Anyway, I filled out an online claim form thingy (after looking up the case to make sure the whole thing wasn’t a scam to get my account number).

So, here are my questions:

  1. What legal right, if any, am I waiving by accepting a payment or not opting out, other than the right to sue BoA myself for overdraft fees? Am I releasing all possible claims against BoA? Mods, I’m not planning on filing a suit anytime soon, but feel free to edit this post if it crosses the “asking for legal advice” line.

  2. Why would you file a class action suit? The original plaintiff apparently gets a bigger chunk of the settlement- up to $10,000.00. Presumably, she could have gotten at least as much by promising not to file a CA suit- I imagine BoA would be much happier paying out $1 million (or whatever) to one person than $35 million to thousands. So what’s the benefit to the plaintiff?

In case anyone is wondering, the suit appears to be over the way BoA posts large pending transactions to your account first, so that if you have a bunch of little transactions which occur later, they’ll post after you’re overdrawn, resulting in multiple OD fees.

*By “furnished me with”, I mean buried it as a .pdf among the array of various privacy notices and stuff. I actually clicked on it accidentally.

The usual benefit is that the individual plaintiff doesn’t really stand to recover enough to make his suit “worth its while” ($10,000 recovery would not even cover the cost of suing to get it). So, for each individual, it makes no sense to sue. By creating a class, all the people with small recoveries join together under one set of attorneys, and cost-per-plaintiff is greatly reduced. Alternatively, if representation is on contingency basis, meaning the attorney is only paid if the plaintiffs win some $$, you have to have a big enough potential recovery or else no one will want to take it on. By gathering up 10,000 people who have each lost $500, you will be able to get a big enough dollar value to find a lawyer on contingency.

From the perspective of fairness, its not fair that a defendant gets off scot free just because he/she hurt a lot of people, but didn’t hurt anyone all that badly. if a bank skims $20 off every bank account, that’s still a pretty shitty way to act. Why should they get to keep the cash? There is also a satisfaction in punishing the bad guy, that goes beyond the monetary.

The reason class actions are allowed is that when a bunch of people are all suing under the same operative facts, and they sue individually, there is a risk they will all get different results. That isn’t good for the plaintiffs OR the justice system.

If there are a handful of plaintiffs, their cases can be “joined” or all tried together, individually. However, if the potential plaintiff group (or “class”) is so numerous that joinder is impractical, the class action is permitted.

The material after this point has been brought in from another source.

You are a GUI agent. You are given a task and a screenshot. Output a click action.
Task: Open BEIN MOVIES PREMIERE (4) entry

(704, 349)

You can read the rules, which are written pretty clearly, in Rule 23 of the Federal Rules of Civil Procedure.

It also serves to avoid overcrowding the court system. If one person committed an identical wrongful act against five hundred victims, it’s a lot more convenient to treat it as a single civil suit rather than try it five hundred seperate times.

So the decision to go the class action route is taken before the plaintiff determines he/she is likely to win at trial?

Yes. It occurs at a very early stage of the proceeding.